Sorry folks CTU just shot herself.....3 yrs!!!


----------



## calvin (Jan 7, 2012)

hand me the gun please,my turn
_Posted via Mobile Device_


----------



## canttrustu (Feb 22, 2012)

calvin said:


> hand me the gun please,my turn
> _Posted via Mobile Device_


you'll have to pry it from my cold fingers Calvin. Sorry.

But ya know I saw on here where Beowolf(who is 20yrs post dday) had a trigger at the grocery store. So I think 3 years is probably a conservative estimate.


----------



## joe kidd (Feb 8, 2011)

This Sept will be 2 years. Sometimes D-day feels like yesterday.


----------



## calvin (Jan 7, 2012)

Great
_Posted via Mobile Device_


----------



## Amplexor (Feb 13, 2008)

calvin said:


> 3 years!? Oh wow!

DATASET RECORDS:
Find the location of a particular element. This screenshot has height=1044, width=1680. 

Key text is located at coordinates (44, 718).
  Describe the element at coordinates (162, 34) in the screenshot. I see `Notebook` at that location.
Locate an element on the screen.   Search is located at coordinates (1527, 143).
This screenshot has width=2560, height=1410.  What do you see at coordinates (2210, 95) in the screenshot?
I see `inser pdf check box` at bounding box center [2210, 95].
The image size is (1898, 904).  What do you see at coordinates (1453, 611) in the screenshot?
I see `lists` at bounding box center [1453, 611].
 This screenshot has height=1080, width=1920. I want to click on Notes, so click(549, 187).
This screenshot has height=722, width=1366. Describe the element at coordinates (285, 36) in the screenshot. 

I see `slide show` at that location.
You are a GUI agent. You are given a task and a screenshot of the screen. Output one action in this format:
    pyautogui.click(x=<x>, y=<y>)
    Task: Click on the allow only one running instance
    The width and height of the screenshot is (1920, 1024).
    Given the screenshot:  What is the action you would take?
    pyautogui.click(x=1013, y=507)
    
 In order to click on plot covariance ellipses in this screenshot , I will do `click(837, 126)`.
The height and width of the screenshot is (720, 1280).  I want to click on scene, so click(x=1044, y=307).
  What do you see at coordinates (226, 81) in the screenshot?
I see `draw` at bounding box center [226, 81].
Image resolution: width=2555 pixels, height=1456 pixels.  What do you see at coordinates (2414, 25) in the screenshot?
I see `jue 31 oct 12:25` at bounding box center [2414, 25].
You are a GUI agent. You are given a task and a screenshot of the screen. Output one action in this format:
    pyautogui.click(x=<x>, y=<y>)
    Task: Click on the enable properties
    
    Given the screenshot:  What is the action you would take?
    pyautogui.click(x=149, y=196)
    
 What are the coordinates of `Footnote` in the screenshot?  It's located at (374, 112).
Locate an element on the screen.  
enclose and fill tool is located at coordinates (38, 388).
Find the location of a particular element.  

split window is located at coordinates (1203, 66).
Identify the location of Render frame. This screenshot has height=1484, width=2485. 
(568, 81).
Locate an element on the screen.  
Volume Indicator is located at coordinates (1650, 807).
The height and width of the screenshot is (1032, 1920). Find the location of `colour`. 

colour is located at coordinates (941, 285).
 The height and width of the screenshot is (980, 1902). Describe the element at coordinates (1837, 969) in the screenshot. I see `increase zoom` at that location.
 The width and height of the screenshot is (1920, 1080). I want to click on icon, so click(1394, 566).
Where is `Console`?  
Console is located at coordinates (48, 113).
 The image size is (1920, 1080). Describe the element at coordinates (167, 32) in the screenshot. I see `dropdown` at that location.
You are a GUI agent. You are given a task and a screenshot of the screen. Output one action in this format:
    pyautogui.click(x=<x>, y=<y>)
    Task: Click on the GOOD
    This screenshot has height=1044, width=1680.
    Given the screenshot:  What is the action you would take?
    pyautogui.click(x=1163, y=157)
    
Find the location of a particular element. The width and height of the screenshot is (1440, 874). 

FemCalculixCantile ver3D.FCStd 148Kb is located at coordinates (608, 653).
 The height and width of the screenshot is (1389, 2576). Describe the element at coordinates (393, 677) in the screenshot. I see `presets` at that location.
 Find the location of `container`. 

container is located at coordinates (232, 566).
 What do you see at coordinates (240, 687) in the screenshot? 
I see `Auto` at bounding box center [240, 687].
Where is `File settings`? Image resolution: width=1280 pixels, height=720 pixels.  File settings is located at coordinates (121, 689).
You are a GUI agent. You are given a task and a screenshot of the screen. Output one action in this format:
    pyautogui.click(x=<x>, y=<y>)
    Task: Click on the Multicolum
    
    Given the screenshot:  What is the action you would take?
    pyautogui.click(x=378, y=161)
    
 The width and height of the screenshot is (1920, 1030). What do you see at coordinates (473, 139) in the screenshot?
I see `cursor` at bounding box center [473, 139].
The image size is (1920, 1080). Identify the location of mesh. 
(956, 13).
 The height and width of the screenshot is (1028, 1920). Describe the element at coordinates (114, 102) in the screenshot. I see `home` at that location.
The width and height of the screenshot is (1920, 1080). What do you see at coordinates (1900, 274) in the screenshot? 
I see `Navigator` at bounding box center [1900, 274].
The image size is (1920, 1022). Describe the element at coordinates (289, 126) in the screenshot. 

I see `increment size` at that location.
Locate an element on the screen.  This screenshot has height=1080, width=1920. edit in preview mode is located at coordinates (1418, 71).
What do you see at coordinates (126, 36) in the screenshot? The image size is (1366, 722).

REQUEST 1:
Answer these questions about the forum thread:
(a) According to the post by canttrustu, how many years post dday is Beowolf?
(b) Where did Beowolf have a trigger?
(c) When will it be 2 years for joe kidd?
REQUEST 2:
Could you echo the listing word for word, from its very first line down through the line containing "In order to", with both of those lines included?

FINISHED ANSWER 1:
(a) 20 years
(b) At the grocery store
(c) This Sept

FINISHED ANSWER 2:
Find the location of a particular element. This screenshot has height=1044, width=1680. 

Key text is located at coordinates (44, 718).
  Describe the element at coordinates (162, 34) in the screenshot. I see `Notebook` at that location.
Locate an element on the screen.   Search is located at coordinates (1527, 143).
This screenshot has width=2560, height=1410.  What do you see at coordinates (2210, 95) in the screenshot?
I see `inser pdf check box` at bounding box center [2210, 95].
The image size is (1898, 904).  What do you see at coordinates (1453, 611) in the screenshot?
I see `lists` at bounding box center [1453, 611].
 This screenshot has height=1080, width=1920. I want to click on Notes, so click(549, 187).
This screenshot has height=722, width=1366. Describe the element at coordinates (285, 36) in the screenshot. 

I see `slide show` at that location.
You are a GUI agent. You are given a task and a screenshot of the screen. Output one action in this format:
    pyautogui.click(x=<x>, y=<y>)
    Task: Click on the allow only one running instance
    The width and height of the screenshot is (1920, 1024).
    Given the screenshot:  What is the action you would take?
    pyautogui.click(x=1013, y=507)
    
 In order to click on plot covariance ellipses in this screenshot , I will do `click(837, 126)`.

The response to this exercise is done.